US: Essroc, part of Italcementi, has acquired the Holcim (US) slag cement grinding plant in Camden, New Jersey, according to MarketLine. As part of the transaction, Essroc will also obtain Holcim's cement terminal in Everett, Massachusetts, US. Upon completion of the transaction, Holcim's staff in Camden and Everett will join Essroc. The transaction is expected to be completed later in 2015. The acquisition will allow Essroc to strengthen its position in the sustainable building products market.

South Africa: Evraz Highveld Steel and Vanadium has issued a proposed restructuring notice in terms of Section 189 that could see it potentially cutting half of its workforce, according to Engineering News.

The group, which initiated voluntary business rescue proceedings in April 2015, will now enter a 60-day Commission for Conciliation, Mediation and Arbitration-facilitated consultation process with employees and trade unions.

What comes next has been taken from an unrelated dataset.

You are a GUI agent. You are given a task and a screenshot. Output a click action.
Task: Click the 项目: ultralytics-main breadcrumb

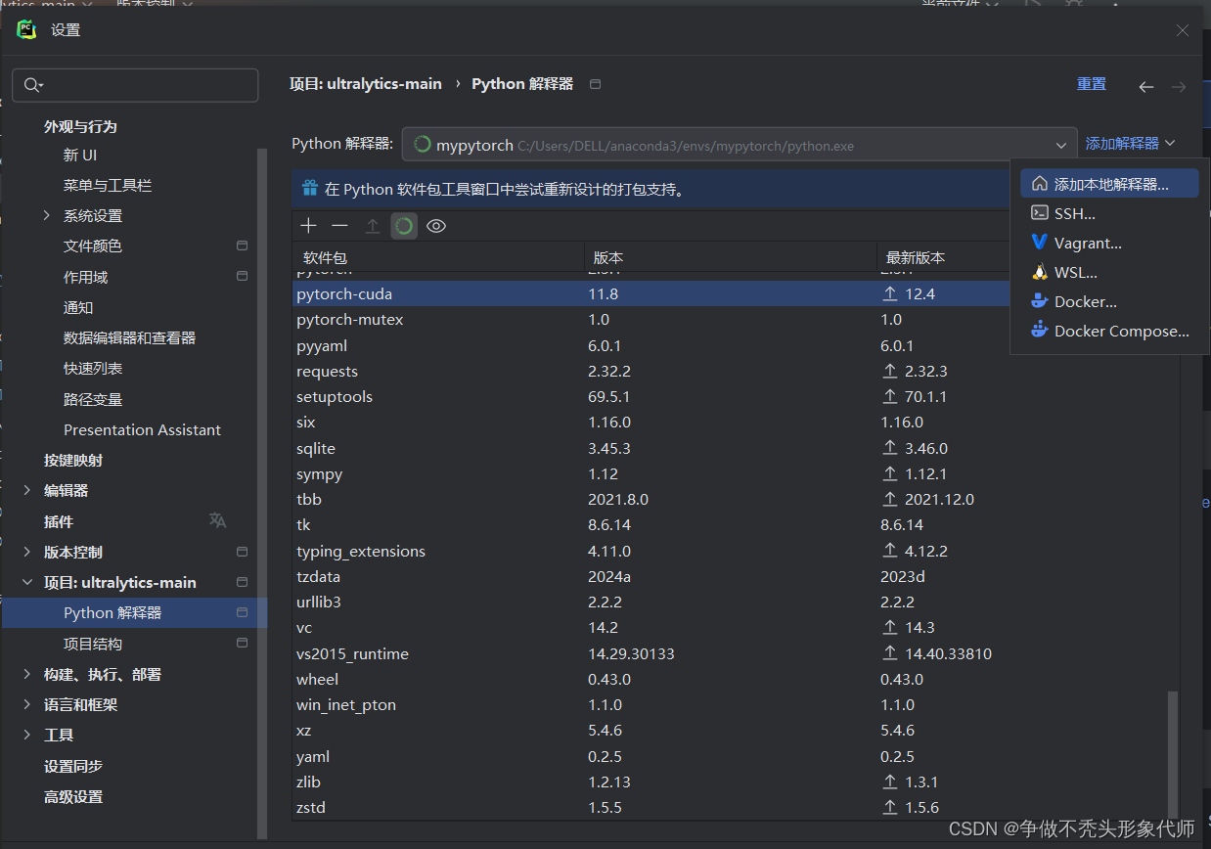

Responding to the announcement, trade union Solidarity, which claims to represent around 400 of Evraz Highveld's 2242 employees, said that it would participate in the consultation process to mitigate the impact on its members. The union said it had already sent a letter to South Africa's largest commercial banks requesting them to 'show consideration' for the financial difficulties currently being experienced by Evraz employees. It further called for, an urgent industry-wide intervention in the metals industry to avoid the retrenchment of 'thousands of workers.'

"In the coming weeks, the trade union will hold probing discussions with various players in the metals industry to explore solutions for the crises currently experienced in the industry. Among other things, we will propose that the local manufacturing sector and construction industry make use only of domestic steel to support the local steel industry. In addition, we will also propose that the steel industry should be exempted from winter electricity tariffs while the industry is recovering," said Solidarity deputy general secretary Johan Kruger.

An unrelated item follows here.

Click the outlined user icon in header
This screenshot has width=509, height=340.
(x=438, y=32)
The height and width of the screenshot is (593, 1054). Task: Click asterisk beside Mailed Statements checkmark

Evraz confirmed that it had received a number of offers to invest in the company, with prospective bidders required to provide the necessary guarantees by 27 July 2015 to proceed to the next stage of the bidding process. The vertically integrated steel and vanadium slag producer cited its inability to meet its short-term obligations as a result of historical operating difficulties and sustained financial losses within a capital-constrained operating environment as the catalysts for it entering business rescue proceedings earlier in 2015.

South Africa: Evraz Highveld Steel and Vanadium has temporarily ceased steel production at its steelworks, citing working capital constraints and reduced domestic demand mainly owing to a 'significant' increase in steel imports from China.

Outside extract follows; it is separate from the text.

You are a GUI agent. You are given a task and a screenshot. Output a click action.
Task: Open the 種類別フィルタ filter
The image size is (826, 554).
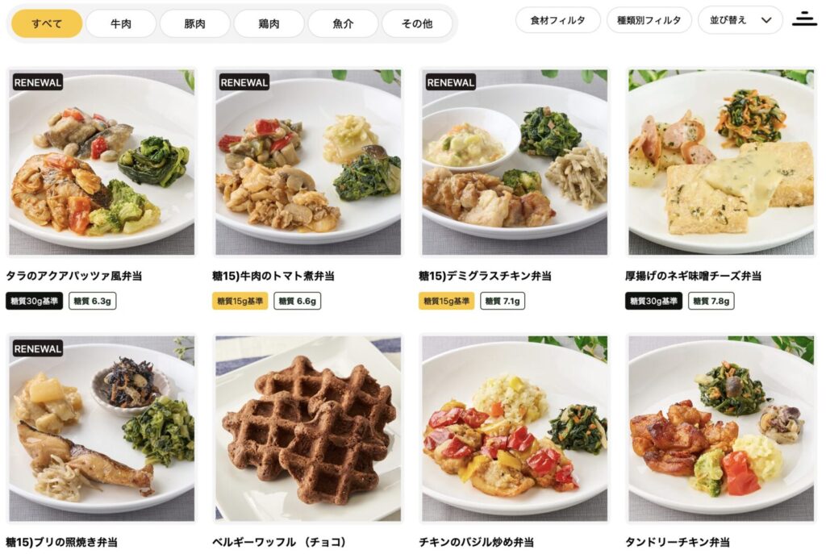coord(649,20)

Evraz said in a statement that it was currently communicating with its employees and it intends to resume production once adequate funding has been secured and steel trading conditions have improved to ensure the company's sustained future financial viability.

The decision to halt production at the company's iron-making division was brought about by delayed debtors payments, inadequate cash to procure the required raw materials to continue with manufacturing operations, difficulties experienced with access to funding and a continued inability to pay major creditors on time. The company added that the feeding of raw materials into the iron-making kilns had been halted to enable the furnaces to be safely drained and switched out, ready for a future start-up.

"The steel plant will be stopped and made safe once all the hot metal has been processed. The two mills will continue operating until all the available stocks have been rolled into saleable products, whereafter these operations will also be safely stopped. The plant and equipment will, for the moment, be placed on care and maintenance and prepared for future start up," said Evraz in a statement.

South Africa's largest steel producer ArcelorMittal South Africa (AMSA) had also recently spoken out about the difficult conditions facing local steel producers. AMSA CEO Paul O'Flaherty recently confirmed that the industry was seeking greater protection from steel imports through the implementation of a 10% ad valorem duty on such imports. Further, the sector had also called for regulations stipulating that locally-produced steel be used in public infrastructure projects.

South Africa: Steel maker Evraz Highveld Steel and Vanadium has reported a 21% drop in steel production for the second quarter of 2015, which ended on 30 June 2015, due to weak domestic demand and a surge of cheap Chinese imports, according to Business Day.

Evraz, which is currently in business rescue, said that hot steel production declined to 119,027t in the second quarter of 2015 from 150,510t in the first quarter of 2015. Hot steel output was 38% lower year-on-year. Vanadium slag output fell by 18% in the second quarter to 1.47Mt, mainly due to lower demand and excess supply.

"The domestic market remains under pressure as a result of poor demand further exacerbated by a surge of low price imports from China," said Evraz. During the first quarter of 2015, which ended on 31 March 2015, 488,000t of steel was imported, amounting to almost half of what was imported during all of 2014.